Appellationsgericht
des Kantons Basel-Stadt
Einzelgericht
BES.2017.173
ENTSCHEID
vom 3.
Mai 2018
Mitwirkende
lic. iur. Gabriella Matefi
und Gerichtsschreiber Dr. Urs
Thönen
Beteiligte
A____, geb. [...] Beschwerdeführerin
[...]
vertreten durch [...], Advokat,
[…]
gegen
Staatsanwaltschaft Basel-Stadt
Beschwerdegegnerin
Binningerstrasse 21, 4001 Basel
B____ Beschwerdegegnerin/Beschuldigte
1
C____ Beschwerdegegnerin/Beschuldigte
2
D____ Beschwerdegegner/Beschuldigter
3
E____ Beschwerdegegner/Beschuldigter
4
alle c/o Kantonspolizei
Basel-Stadt, Spiegelgasse 6, 4001 Basel
Gegenstand
Beschwerde gegen eine Verfügung
der Staatsanwaltschaft
vom 20. November 2017
betreffend Verfahrenseinstellung
Sachverhalt
Am späten Abend
des 27. März 2017 kam es in der ehelichen Wohnung zu einem Streit zwischen A____
(Beschwerdeführerin) und ihrem Ehemann [...]. Dieser requirierte um 0.31 Uhr
die Polizei, da seine „Mitbewohnerin“ auf ihn losgehe. Darauf erschienen eine
Beamtin und ein Beamter der Kantonspolizei und betraten das Schlafzimmer. Die
Beschwerdeführerin wurde festgenommen, auf die Polizeiwache Kannenfeld gebracht
und dort bis am Vormittag um 10.35 Uhr (Angabe der Polizei) oder Mittag um 12.00
Uhr (Angabe der Beschwerdeführerin) festgehalten.
Mit Strafanzeige
gegen die beteiligten Mitarbeiterinnen und Mitarbeiter der Kantonspolizei vom
26. April 2017 machte die Beschwerdeführerin geltend, man habe sie mit
übertriebener Härte angefasst. So habe die Polizei ihr im Schlafzimmer
Handschellen angelegt, diese zu stark festgezogen und ihr so eine
Handgelenkkontusion und eine Schürfung am rechten Handgelenk zugefügt. Sie sei
in Unterhosen und ohne Schuhe abgeführt worden und nur mit einer Bluse
bekleidet gewesen. Auf der Polizeiwache habe sie sich gegen ihren Willen
ausziehen und eine Untersuchung der Körperöffnungen (Vagina, Anus) erdulden
müssen, die durch zwei Beamtinnen durchgeführt worden sei. Die Polizei habe ihr
den Grund der Festnahme nicht mitgeteilt.
Die
Staatsanwaltschaft befragte die Beschwerdeführerin am 14. Juni 2017, wies aber
ihren Antrag auf Einvernahme des Ehemannes ab (Beweisergänzungsentscheid vom 5.
Oktober 2017) und stellte das Strafverfahren mit Verfügung vom 7. November
2017 ein.
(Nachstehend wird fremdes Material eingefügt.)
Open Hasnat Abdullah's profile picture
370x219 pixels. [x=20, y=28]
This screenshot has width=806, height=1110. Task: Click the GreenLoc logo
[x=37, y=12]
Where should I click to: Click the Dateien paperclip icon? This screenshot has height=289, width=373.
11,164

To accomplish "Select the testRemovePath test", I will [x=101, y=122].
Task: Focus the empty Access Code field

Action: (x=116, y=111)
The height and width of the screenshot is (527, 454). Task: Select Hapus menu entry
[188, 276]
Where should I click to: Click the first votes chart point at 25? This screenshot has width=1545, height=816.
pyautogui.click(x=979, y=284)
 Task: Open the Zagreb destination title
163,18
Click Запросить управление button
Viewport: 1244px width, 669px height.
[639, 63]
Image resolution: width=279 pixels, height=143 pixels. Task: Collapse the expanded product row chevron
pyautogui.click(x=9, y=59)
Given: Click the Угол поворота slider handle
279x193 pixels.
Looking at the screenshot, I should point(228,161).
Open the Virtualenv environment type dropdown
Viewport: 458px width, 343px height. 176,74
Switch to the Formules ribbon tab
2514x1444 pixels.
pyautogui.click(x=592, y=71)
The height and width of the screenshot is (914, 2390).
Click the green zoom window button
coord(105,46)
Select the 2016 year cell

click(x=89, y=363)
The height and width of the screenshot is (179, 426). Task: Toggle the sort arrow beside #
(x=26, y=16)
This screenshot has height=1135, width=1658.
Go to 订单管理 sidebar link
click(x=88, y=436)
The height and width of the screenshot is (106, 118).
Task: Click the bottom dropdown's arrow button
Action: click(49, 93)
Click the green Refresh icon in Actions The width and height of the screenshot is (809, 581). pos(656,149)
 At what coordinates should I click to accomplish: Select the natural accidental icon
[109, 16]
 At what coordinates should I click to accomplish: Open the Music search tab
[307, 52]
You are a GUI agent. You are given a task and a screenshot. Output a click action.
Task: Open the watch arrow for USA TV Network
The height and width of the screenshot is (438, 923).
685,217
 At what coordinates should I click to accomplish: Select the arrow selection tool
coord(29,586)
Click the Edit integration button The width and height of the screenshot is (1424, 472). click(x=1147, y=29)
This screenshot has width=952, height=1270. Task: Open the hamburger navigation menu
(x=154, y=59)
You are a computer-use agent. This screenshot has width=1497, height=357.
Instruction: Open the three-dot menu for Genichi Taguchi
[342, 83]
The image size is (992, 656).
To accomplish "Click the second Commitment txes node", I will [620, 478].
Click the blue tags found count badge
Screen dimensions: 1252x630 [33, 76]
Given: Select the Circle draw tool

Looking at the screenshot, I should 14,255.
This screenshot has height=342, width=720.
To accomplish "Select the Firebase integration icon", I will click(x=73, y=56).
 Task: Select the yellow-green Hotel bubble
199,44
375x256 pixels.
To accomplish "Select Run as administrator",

Aufgrund einer Verwechslung des Namens eines beschuldigten Beamten (Wm
E____) wurde am 20. November 2017 eine korrigierte Einstellungsverfügung erlassen,
mit der das Strafverfahren gegen die vier beschuldigten Polizeibeamtinnen und
Polizeibeamten zufolge Rechtmässigkeit des polizeilichen Handelns und zufolge
Fehlen des Tatbestandes eingestellt und die Verfahrenskosten dem Staat
auferlegt wurden.
Gegen diese
Einstellungsverfügung vom 20. November 2017 richtet sich die vorliegende Beschwerde
vom 23. November 2017, mit der die Beschwerdeführerin um kostenfällige
Aufhebung der Einstellungsverfügung und Rückweisung der Sache zur weiteren
Strafuntersuchung und Anklageerhebung gegen die Polizeibeamtinnen und -beamten
wegen Amtsmissbrauchs, Körperverletzung, Freiheitsberaubung und Entführung
sowie Nötigung ersucht. Mit Vernehmlassung vom 12. Dezember 2017 beantragt die
Staatsanwaltschaft die kostenpflichtige Abweisung der Beschwerde. Die Beschwerdeführerin
hat sich mit Replik vom 11. Januar 2018 geäussert. Die beschuldigten
Polizeimitarbeitenden haben sich nicht vernehmen lassen. Die Einzelheiten der
Standpunkte ergeben sich, soweit sie für den Entscheid von Bedeutung sind, aus
den nachfolgenden Erwägungen.
Erwägungen
Gegen
Einstellungsverfügungen der Staatsanwaltschaft kann innert zehn Tagen Beschwerde
erhoben werden (Art. 322 Abs. 2 und 393 Abs. 1 lit. a der Strafprozessordnung,
StPO, SR 312.0). Zu deren Beurteilung ist das Appellationsgericht grundsätzlich
als Einzelgericht zuständig (§§ 88 Abs. 1 und 93 Abs. 1 Ziff. 1 des Gerichtsorganisationsgesetzes,
GOG, SG 154.100). Die Kognition des Beschwerdegerichts ist frei und nicht auf
Willkür beschränkt (Art. 393 Abs. 2 StPO).
Die
Beschwerdeführerin ist als Anzeigestellerin und Privatklägerin durch die Verfahrenseinstellung
selbst und unmittelbar in ihren Interessen tangiert, da die beanzeigten Delikte
zu ihrem Nachteil begangen worden sein sollen. Entsprechend hat sie ein
rechtlich geschütztes Interesse im Sinne von Art. 382 Abs. 1 StPO an der Aufhebung
der Einstellungsverfügung, was sie zur Beschwerdeerhebung legitimiert. Auf ihre
Beschwerde ist einzutreten.
Die
Beschwerdeführerin wirft den beschuldigten Beamtinnen und Beamten Amtsmissbrauch,
Körperverletzung, Freiheitsberaubung und Entführung sowie Nötigung vor. Die
Staatsanwaltschaft erachtet das Handeln der Beschuldigten demgegenüber als
gesetzlich geboten, so dass es nach Art. 14 des Strafgesetzbuches (StGB, SR 311.0)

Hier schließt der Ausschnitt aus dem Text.